Stored records

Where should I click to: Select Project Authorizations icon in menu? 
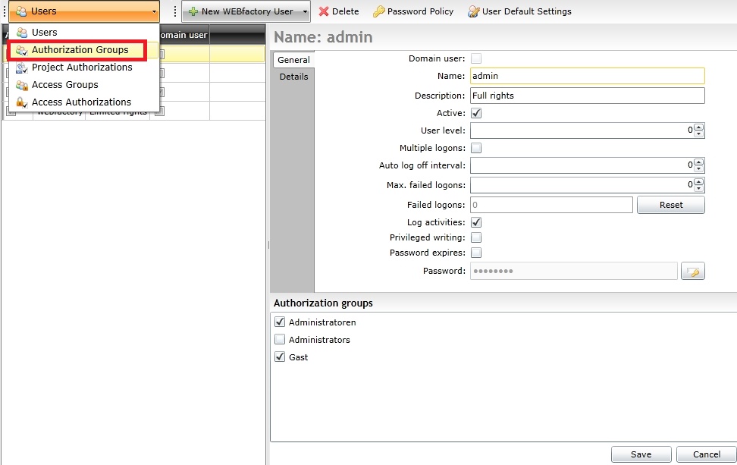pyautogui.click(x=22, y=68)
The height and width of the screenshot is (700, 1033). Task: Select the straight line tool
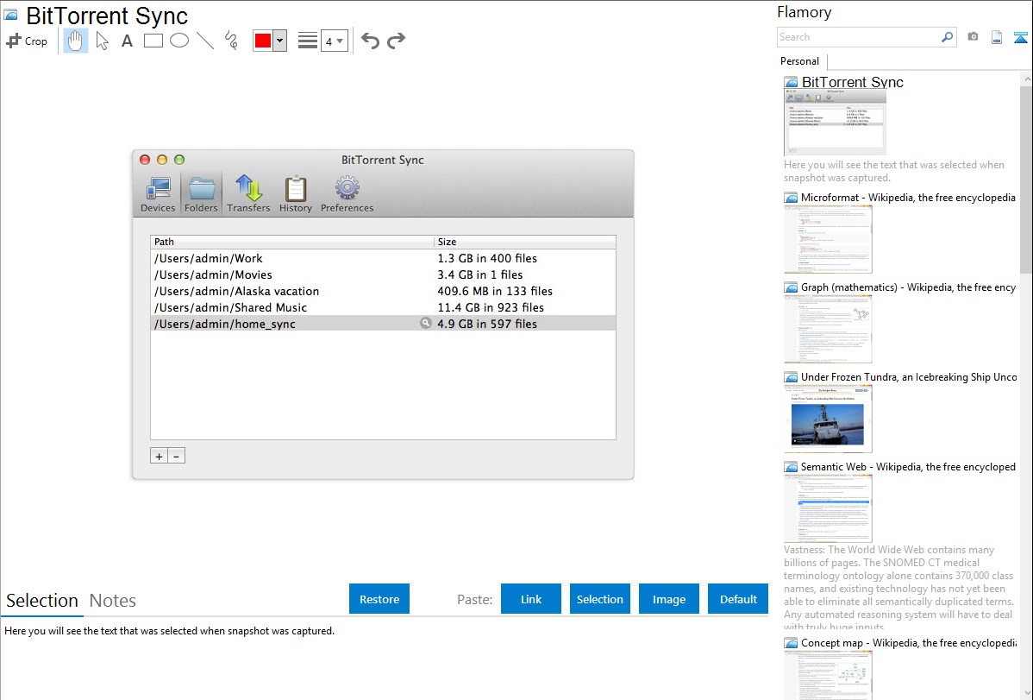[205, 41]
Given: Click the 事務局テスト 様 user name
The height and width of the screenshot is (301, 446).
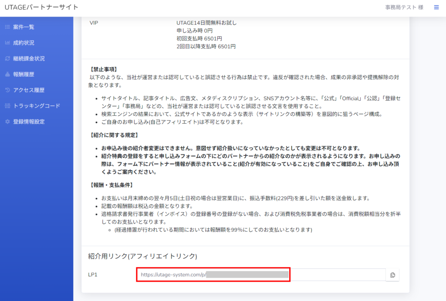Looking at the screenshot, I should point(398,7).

Problem details
Every line above goes into the copy unchanged; the pictures do not.

Written response
Where should I click to: Select Project Authorizations icon in menu? 
pyautogui.click(x=22, y=68)
The height and width of the screenshot is (700, 1033). Task: Select the straight line tool
[205, 41]
Given: Click the 事務局テスト 様 user name
The height and width of the screenshot is (301, 446).
Looking at the screenshot, I should point(398,7).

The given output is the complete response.